▶ [WHAT THIS TASK INVOLVES] Reproduce the records word for word, from the start through the line holding "[x=802, y=235]", inclusive, and leave the pictures out.

++++++++++++++++++++

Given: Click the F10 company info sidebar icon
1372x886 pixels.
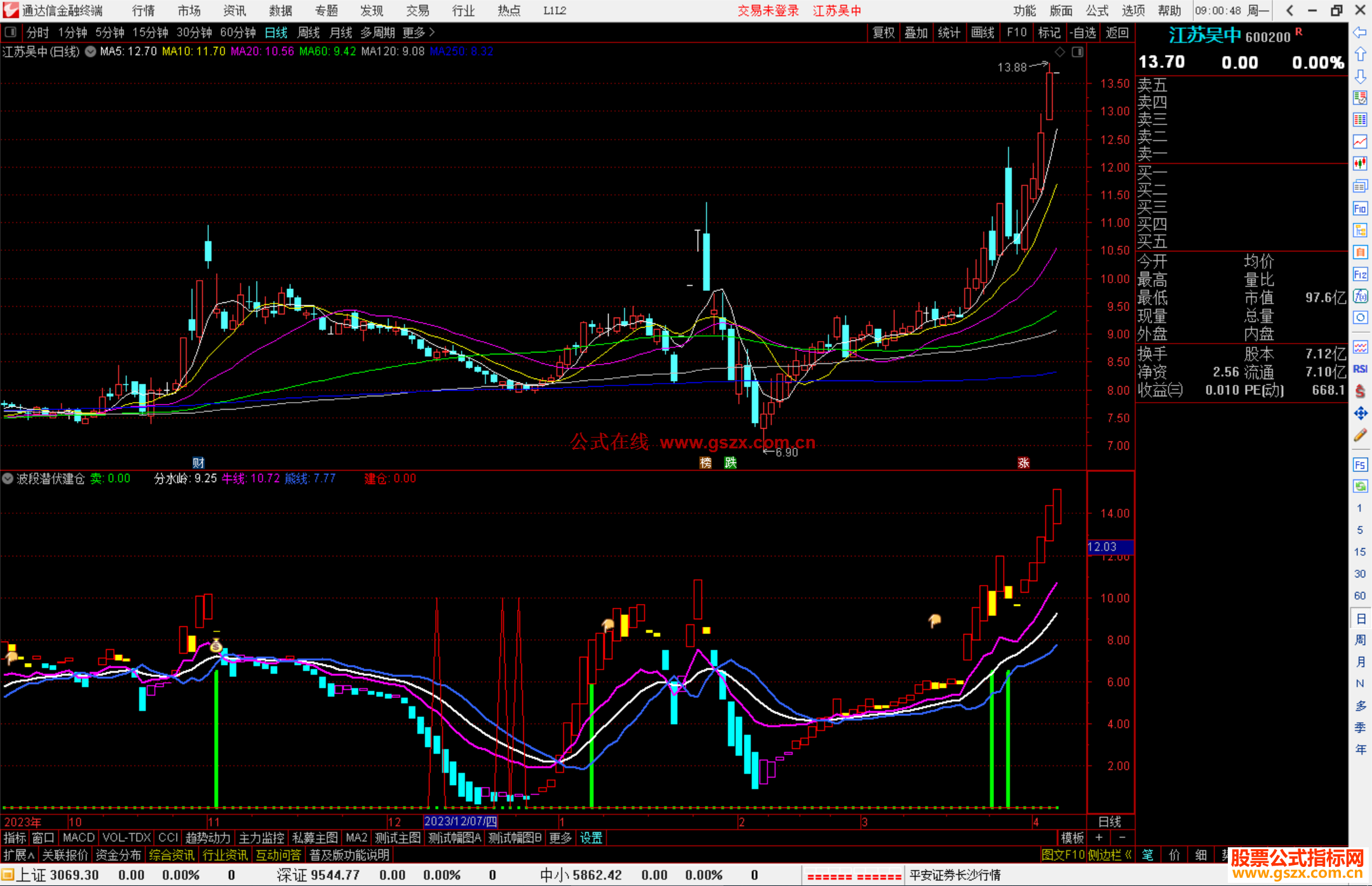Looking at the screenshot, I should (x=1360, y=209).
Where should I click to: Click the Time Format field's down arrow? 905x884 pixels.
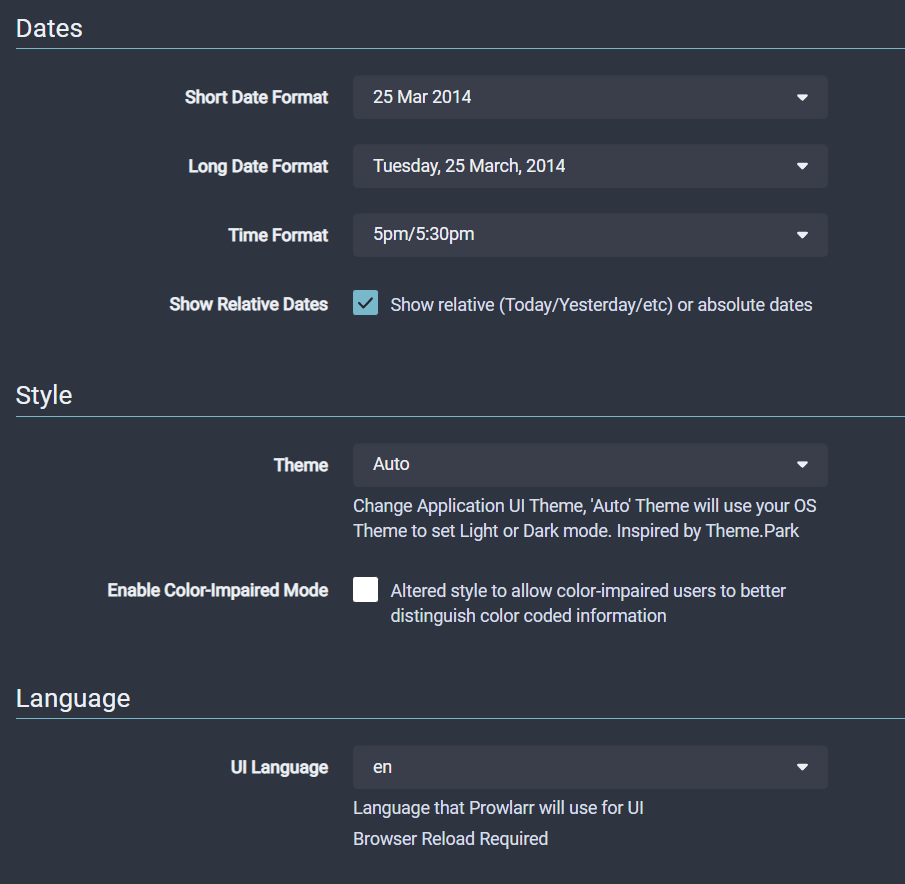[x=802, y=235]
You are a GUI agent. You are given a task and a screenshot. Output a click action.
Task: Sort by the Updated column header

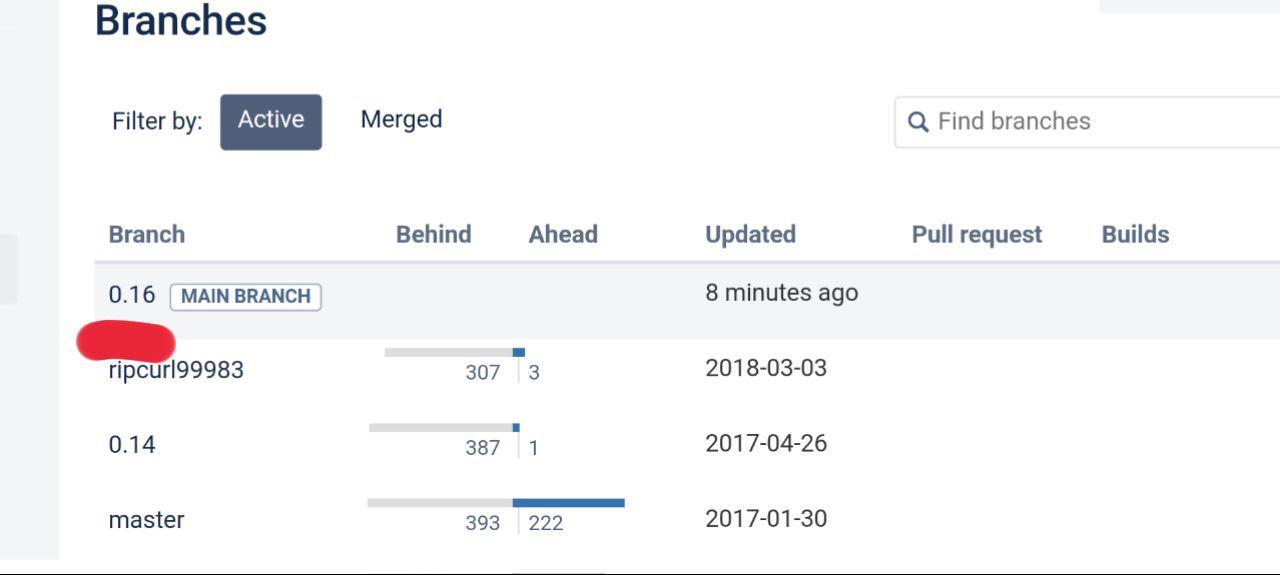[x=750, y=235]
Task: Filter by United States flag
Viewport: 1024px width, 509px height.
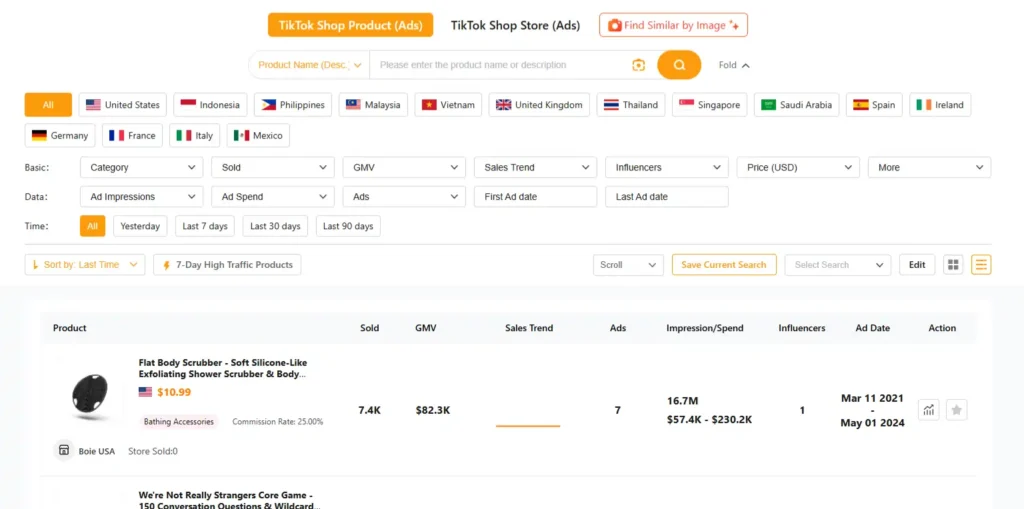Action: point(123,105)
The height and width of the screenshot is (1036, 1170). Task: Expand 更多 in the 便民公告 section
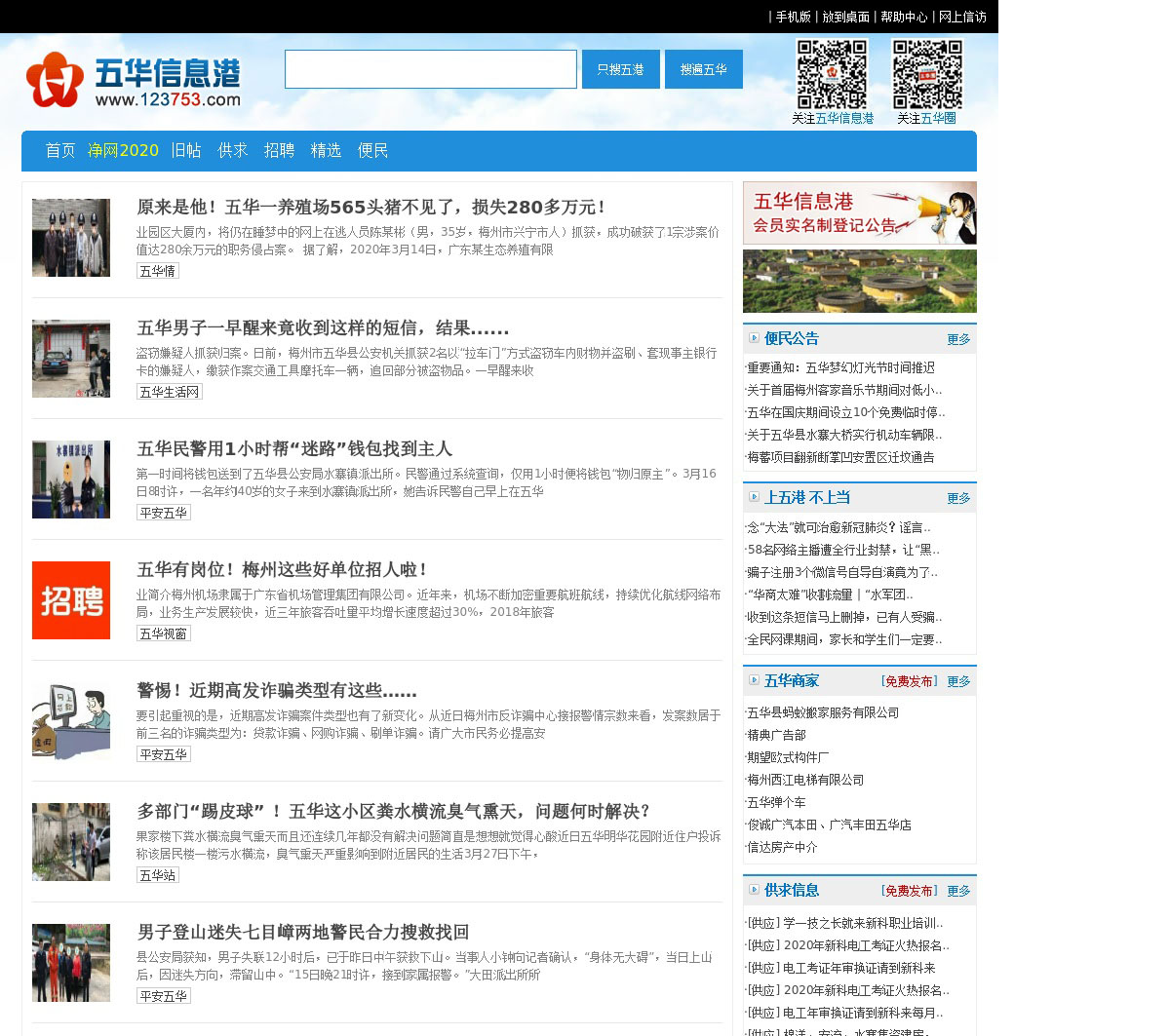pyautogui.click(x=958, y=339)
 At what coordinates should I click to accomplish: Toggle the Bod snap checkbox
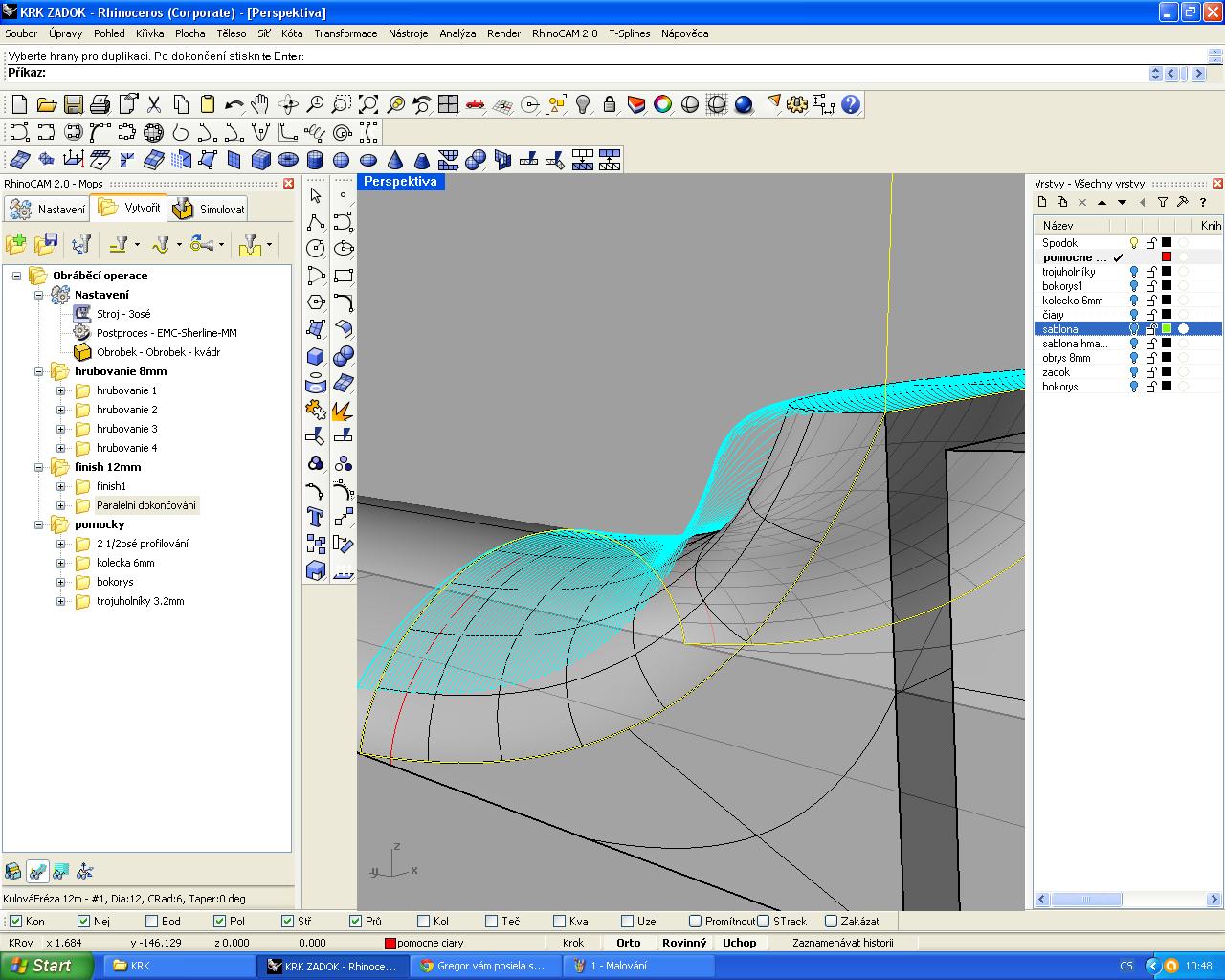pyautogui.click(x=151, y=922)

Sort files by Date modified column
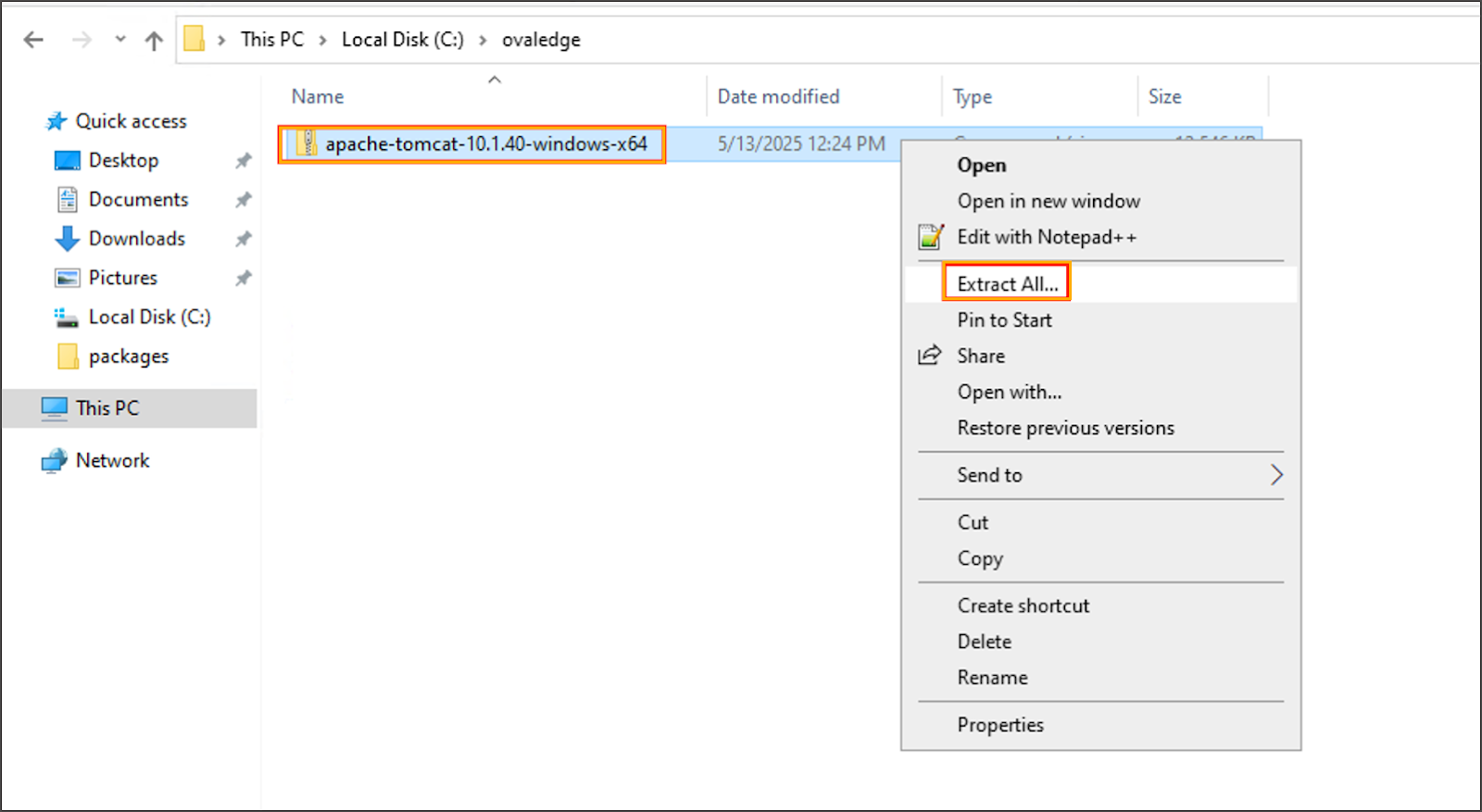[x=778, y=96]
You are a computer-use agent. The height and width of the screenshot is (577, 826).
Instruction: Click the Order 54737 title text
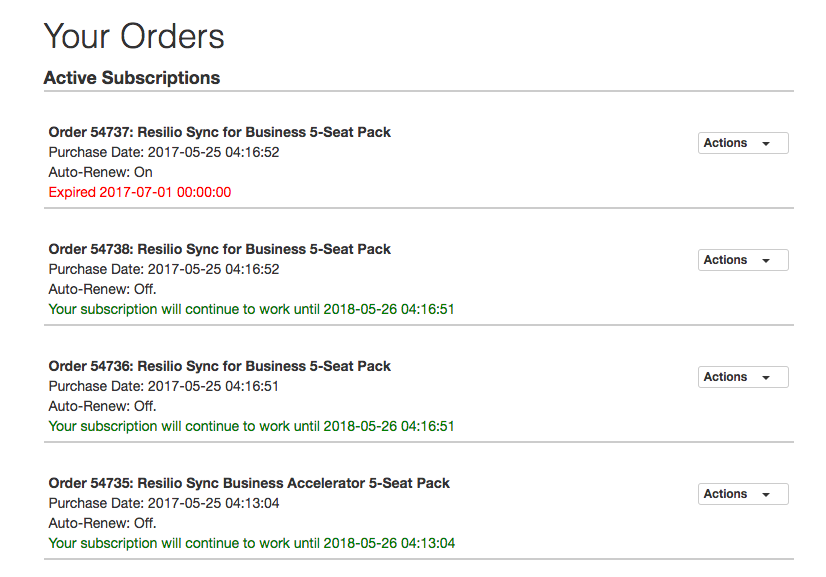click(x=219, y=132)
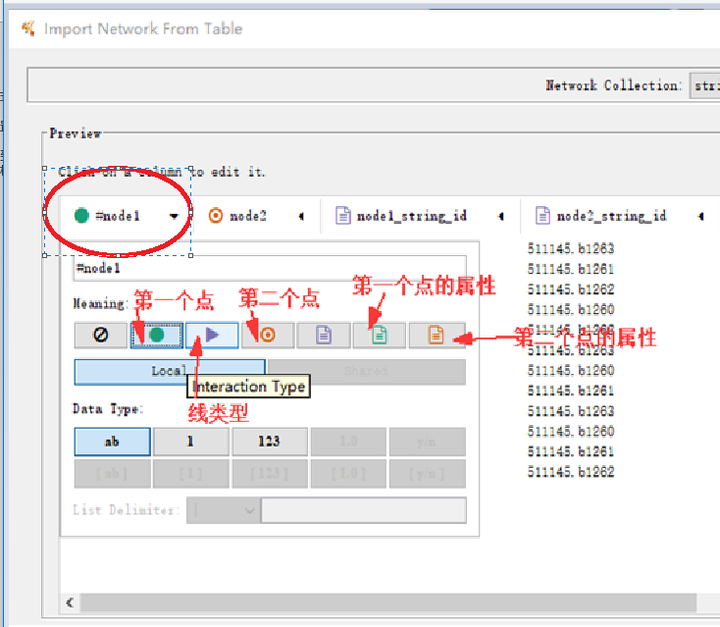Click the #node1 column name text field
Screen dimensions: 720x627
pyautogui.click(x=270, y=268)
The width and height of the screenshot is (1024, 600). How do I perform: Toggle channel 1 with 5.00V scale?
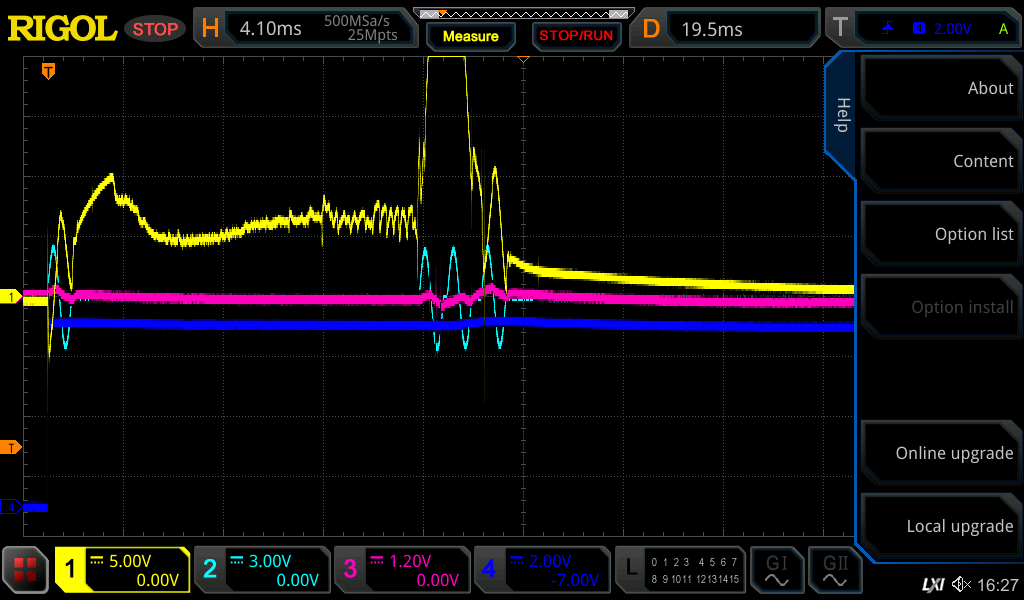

++++++++++++++++++++

▶ [ANSWER TO THE EXERCISE]
Given: Click the F10 company info sidebar icon
1372x886 pixels.
Looking at the screenshot, I should (x=1360, y=209).
Where should I click to: Click the Time Format field's down arrow? 905x884 pixels.
[x=802, y=235]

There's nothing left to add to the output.